What is asked:
Arrange every line of the listing below, from the line containing "has width=891, height=469." down to the line containing "center [1317, 954].", as a Markdown table with the columns Row and Line. Skip blank lines and include nothing else.

Exercise materials:
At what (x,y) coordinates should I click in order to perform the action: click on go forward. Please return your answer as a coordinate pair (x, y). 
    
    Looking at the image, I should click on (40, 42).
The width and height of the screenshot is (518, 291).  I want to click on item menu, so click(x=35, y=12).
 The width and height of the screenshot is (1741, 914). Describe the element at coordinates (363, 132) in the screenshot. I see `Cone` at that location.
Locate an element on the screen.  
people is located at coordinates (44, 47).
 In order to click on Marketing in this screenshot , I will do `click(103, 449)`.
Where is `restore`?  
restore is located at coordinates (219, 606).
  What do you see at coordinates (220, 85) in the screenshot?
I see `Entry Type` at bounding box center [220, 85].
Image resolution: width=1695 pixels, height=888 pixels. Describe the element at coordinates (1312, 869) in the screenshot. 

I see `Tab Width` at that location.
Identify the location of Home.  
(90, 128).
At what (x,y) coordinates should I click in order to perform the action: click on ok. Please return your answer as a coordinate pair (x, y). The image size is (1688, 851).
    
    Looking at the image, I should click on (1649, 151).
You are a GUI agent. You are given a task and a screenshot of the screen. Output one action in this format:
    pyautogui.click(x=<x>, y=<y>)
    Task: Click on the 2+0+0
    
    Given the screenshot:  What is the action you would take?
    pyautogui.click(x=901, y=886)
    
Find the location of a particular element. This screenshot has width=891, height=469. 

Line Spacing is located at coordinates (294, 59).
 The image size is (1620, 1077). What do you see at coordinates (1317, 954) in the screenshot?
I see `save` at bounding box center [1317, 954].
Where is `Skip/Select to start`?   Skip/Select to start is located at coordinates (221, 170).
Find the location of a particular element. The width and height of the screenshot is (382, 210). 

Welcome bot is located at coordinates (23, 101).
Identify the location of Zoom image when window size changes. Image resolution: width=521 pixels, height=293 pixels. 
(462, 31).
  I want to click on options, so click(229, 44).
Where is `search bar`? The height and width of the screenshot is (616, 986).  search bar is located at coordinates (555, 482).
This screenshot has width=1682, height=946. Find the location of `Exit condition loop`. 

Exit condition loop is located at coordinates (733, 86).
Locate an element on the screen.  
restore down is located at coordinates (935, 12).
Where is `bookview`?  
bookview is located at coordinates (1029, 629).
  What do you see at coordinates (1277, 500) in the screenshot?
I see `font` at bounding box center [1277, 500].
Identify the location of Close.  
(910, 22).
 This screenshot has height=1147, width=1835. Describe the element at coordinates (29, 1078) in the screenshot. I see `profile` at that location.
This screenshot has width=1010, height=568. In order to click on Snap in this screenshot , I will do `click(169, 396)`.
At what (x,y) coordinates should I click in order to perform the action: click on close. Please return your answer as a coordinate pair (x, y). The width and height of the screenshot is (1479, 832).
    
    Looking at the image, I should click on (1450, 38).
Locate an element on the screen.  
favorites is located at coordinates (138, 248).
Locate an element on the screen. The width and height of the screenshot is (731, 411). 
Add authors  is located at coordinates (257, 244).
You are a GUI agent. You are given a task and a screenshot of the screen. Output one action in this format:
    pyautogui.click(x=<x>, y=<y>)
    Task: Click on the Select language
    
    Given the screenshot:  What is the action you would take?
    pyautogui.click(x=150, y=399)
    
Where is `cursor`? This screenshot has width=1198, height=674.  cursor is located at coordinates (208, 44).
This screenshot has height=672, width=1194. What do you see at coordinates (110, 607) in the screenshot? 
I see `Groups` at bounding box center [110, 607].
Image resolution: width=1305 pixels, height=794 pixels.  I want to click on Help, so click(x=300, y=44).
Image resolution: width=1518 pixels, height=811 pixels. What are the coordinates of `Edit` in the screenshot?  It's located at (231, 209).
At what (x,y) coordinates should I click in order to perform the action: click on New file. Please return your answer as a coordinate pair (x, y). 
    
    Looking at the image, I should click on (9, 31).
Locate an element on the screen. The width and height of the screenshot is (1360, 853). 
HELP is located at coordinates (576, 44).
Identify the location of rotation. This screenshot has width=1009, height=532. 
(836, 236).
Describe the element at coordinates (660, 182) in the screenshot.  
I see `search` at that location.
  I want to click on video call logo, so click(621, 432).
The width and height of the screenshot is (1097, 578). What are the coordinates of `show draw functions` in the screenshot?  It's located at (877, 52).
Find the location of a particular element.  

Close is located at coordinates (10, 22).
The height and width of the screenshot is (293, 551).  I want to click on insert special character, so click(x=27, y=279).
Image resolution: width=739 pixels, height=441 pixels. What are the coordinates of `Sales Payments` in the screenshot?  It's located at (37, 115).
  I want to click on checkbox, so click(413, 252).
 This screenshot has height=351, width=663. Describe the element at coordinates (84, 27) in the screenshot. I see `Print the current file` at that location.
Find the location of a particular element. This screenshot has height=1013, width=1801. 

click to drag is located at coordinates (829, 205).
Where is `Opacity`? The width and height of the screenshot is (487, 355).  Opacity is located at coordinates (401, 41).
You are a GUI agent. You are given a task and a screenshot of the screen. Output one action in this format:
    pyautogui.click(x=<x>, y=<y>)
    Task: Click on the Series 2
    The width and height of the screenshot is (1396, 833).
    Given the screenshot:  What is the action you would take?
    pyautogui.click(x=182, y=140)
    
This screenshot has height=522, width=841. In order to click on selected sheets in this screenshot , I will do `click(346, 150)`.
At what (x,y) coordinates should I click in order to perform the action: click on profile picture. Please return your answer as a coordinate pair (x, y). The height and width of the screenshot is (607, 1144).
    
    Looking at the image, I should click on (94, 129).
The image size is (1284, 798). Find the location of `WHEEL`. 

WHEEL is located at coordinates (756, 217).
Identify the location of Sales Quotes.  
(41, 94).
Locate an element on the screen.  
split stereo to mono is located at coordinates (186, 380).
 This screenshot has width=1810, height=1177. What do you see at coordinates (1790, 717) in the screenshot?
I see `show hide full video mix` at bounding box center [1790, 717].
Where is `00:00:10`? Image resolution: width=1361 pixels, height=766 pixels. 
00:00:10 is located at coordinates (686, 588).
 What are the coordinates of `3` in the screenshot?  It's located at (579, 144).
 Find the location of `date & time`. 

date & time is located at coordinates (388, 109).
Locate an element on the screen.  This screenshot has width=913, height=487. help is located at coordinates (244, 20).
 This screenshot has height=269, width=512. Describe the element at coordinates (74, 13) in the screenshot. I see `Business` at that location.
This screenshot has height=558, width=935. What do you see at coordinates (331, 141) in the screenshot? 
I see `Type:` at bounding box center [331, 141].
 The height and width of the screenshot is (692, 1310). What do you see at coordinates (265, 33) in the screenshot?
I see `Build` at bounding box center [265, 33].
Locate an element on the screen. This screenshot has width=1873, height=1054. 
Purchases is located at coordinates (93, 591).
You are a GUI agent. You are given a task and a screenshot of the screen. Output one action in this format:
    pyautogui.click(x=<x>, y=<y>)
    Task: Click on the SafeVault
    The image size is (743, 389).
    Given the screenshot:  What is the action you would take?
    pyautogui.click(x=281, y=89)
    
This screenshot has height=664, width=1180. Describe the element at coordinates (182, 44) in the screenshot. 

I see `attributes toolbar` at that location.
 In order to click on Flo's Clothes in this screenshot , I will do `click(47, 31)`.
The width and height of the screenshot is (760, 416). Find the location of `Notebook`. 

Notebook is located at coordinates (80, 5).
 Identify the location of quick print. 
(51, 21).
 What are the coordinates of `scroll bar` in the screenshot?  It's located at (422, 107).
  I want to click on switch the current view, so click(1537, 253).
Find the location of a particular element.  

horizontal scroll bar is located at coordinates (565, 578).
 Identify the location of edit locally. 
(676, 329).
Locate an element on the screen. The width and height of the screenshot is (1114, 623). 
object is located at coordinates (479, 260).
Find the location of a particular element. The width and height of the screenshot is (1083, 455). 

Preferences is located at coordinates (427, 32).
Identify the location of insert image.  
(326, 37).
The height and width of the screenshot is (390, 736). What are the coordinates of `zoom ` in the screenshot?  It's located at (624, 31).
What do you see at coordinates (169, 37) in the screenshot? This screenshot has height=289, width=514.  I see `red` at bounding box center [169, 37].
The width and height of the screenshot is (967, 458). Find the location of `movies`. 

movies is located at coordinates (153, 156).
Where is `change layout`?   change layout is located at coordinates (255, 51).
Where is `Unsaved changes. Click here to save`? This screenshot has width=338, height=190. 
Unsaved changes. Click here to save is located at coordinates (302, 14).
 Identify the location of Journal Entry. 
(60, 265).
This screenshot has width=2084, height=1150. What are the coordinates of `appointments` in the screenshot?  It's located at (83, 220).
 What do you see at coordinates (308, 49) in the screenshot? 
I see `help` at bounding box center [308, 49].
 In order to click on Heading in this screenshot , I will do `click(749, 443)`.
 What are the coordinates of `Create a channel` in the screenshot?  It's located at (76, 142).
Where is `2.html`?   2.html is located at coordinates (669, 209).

Exercise output:
| Row | Line |
|---|---|
| 1 | Find the location of a particular element. This screenshot has width=891, height=469.  |
| 2 | Line Spacing is located at coordinates (294, 59). |
| 3 |  The image size is (1620, 1077). What do you see at coordinates (1317, 954) in the screenshot? |
| 4 | I see `save` at bounding box center [1317, 954]. |